1

First of all, I already read the answer to this question Testing two independent samples for null of same skew?, but I would like to know how to apply it to my data. I have two sets of p-values (approximately 16,000 values) and both distribution looks really similar but I want to test if the tails are different (ideally I would like to test the null-hypothesis if they are coming from the same distribution). Also, would it be possible to solve this problem in R? I was thinking in convert pvalues to Z-scores and then set a threshold, say 2 standard deviations and use a two Z-score test to the tails.

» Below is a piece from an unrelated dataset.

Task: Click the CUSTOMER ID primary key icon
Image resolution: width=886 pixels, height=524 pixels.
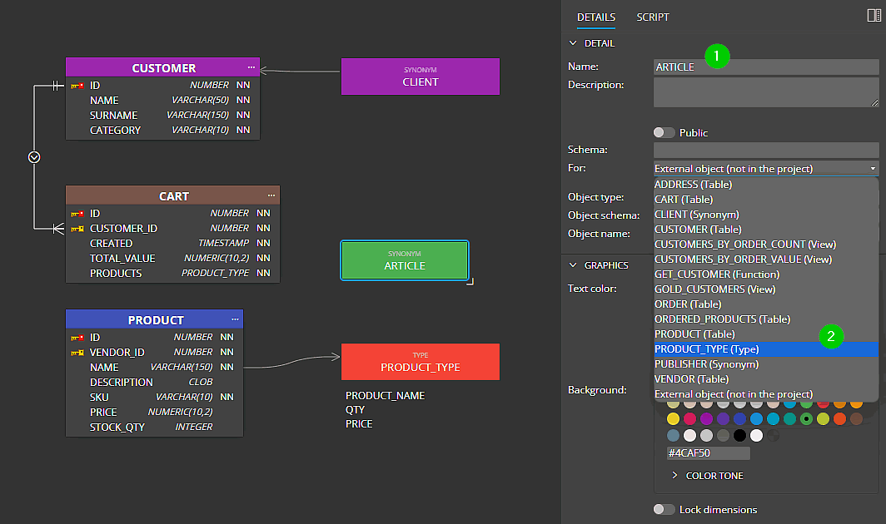Action: [x=77, y=86]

Any help would be really appreciated

user2380782
  • 135
  • 7
  • There are generic methods to test if two distributions are the same (Kolmogorov-Smirnov test, Mann-Whitney U test, etc.), but these wouldn't focus exclusively on the tails or take advantage of the fact that these are p-values, which might be important for interpretation. – jwimberley Nov 07 '16 at 13:16

1 Answers1

1

How about a permutation test using the difference of skewnesses of the z-values as a test statistic? It's an exact test, which you can approximate to arbitrary precision by sampling repeatedly from the permuted data (sample the group labels without replacement, and re-compute the difference statistic. Repeat many times and compare your observed difference with the distribution of differences obtained by permutations.) The null hypothesis here is technically that the distributions themselves are identical, but you will have a test that is sensitive to differences of the skewnesses of the distributions.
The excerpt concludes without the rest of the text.